Computer algebra system

Maxima (/ˈmæksɪmə/) is a free and open source software software package for performing computer algebra calculations in mathematics and the physical sciences. It is written in Common Lisp and runs on all POSIX platforms such as macOS, Unix, BSD, and Linux, as well as under Microsoft Windows and Android. It is free software released under the terms of the GNU General Public License (GPL).

==History==
Maxima is based on a 1982 version of Macsyma, which was developed at MIT with funding from the United States Department of Energy and other government agencies. A version of Macsyma was maintained by Bill Schelter from 1982 until his death in 2001. In 1998, Schelter obtained permission from the Department of Energy to release his version under the GPL. That version, now called Maxima, is maintained by an independent group of users and developers. Maxima does not include any of the many modifications and enhancements made to the commercial version of Macsyma during 1982–1999. Though the core functionality remains similar, code depending on these enhancements may not work on Maxima, and bugs which were fixed in Macsyma may still be present in Maxima, and vice versa.
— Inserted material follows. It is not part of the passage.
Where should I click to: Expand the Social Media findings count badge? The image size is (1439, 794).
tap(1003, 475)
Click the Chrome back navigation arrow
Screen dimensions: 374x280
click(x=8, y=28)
Maxima participated in Google Summer of Code in 2019 under International Neuroinformatics Coordinating Facility.

==Symbolic calculations==

Like most computer algebra systems, Maxima supports a variety of ways of reorganizing symbolic algebraic expressions, such as polynomial factorization, polynomial greatest common divisor calculation, expansion, separation into real and imaginary parts, and transformation of trigonometric functions to exponential and vice versa. It has a variety of techniques for simplifying algebraic expressions involving trigonometric functions, roots, and exponential functions. It can calculate symbolic antiderivatives ("indefinite integrals"), definite integrals, and limits. It can derive closed-form series expansions as well as terms of Taylor-Maclaurin-Laurent series. It can perform matrix manipulations with symbolic entries.
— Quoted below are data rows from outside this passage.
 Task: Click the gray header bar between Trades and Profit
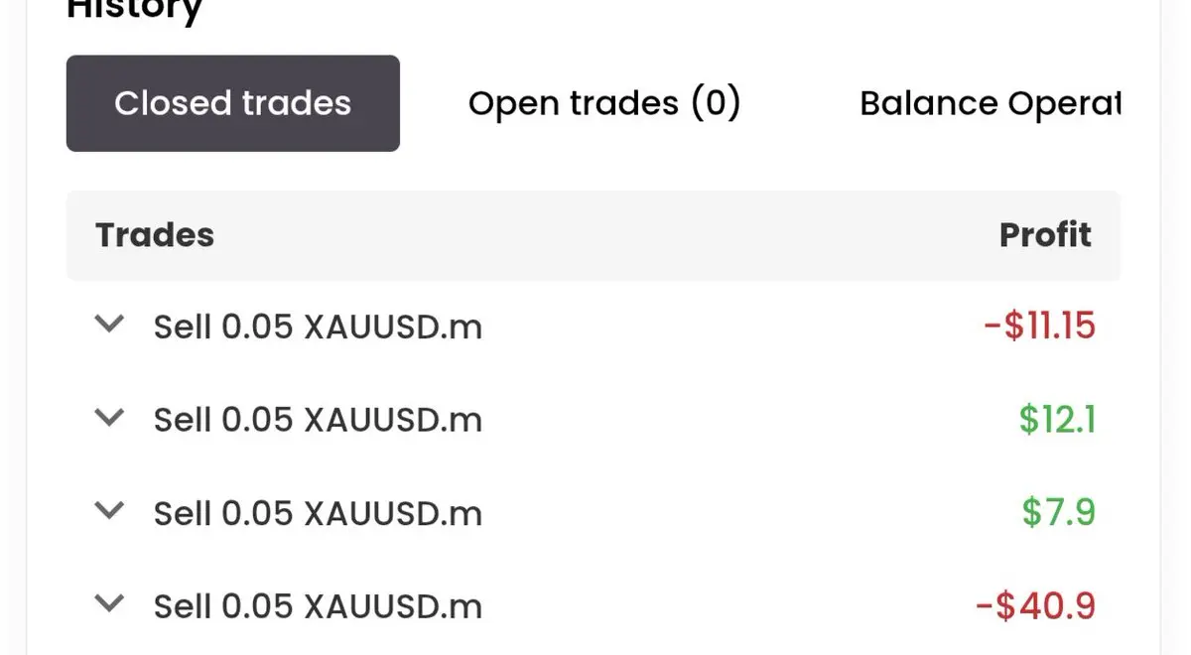pyautogui.click(x=594, y=235)
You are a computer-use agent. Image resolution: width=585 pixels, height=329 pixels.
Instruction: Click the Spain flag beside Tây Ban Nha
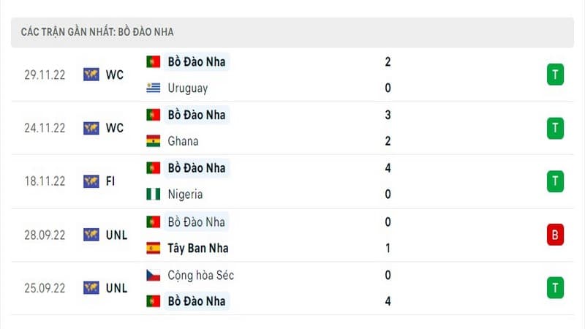[153, 248]
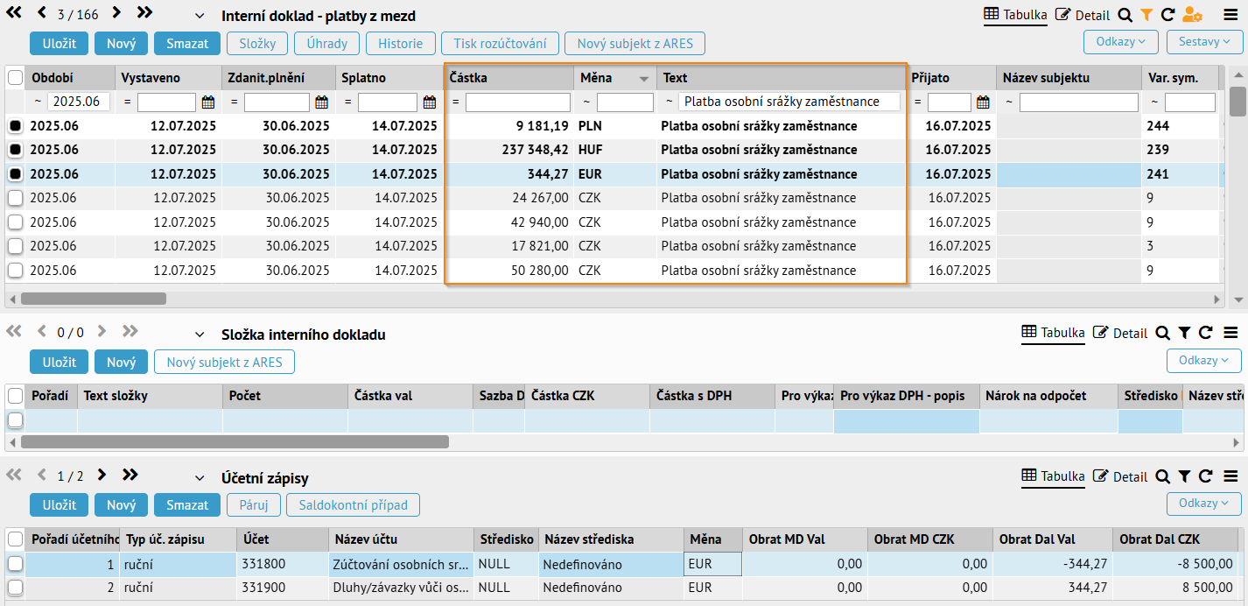Image resolution: width=1248 pixels, height=606 pixels.
Task: Click the Saldokontní případ button
Action: pos(353,504)
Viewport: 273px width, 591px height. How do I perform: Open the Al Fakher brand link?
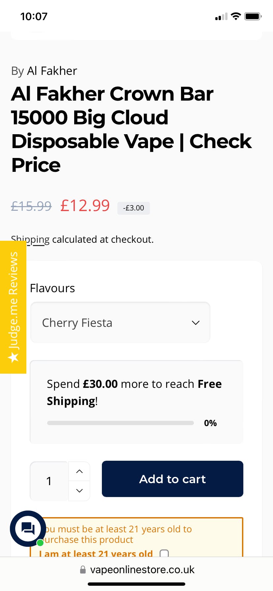[52, 71]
Maxima is a general-purpose system, and special-case calculations such as factorization of large numbers, manipulation of extremely large polynomials, etc. are sometimes better done in specialized systems.

===Numeric calculations===
Maxima specializes in symbolic operations, but it also offers numerical capabilities such as arbitrary-precision integer, rational number, and floating-point numbers, limited only by space and time constraints.

===Programming===
Maxima includes a complete programming language with ALGOL-like syntax but Lisp-like semantics. It is written in Common Lisp and can be accessed programmatically and extended, as the underlying Lisp can be called from Maxima. It uses gnuplot for drawing.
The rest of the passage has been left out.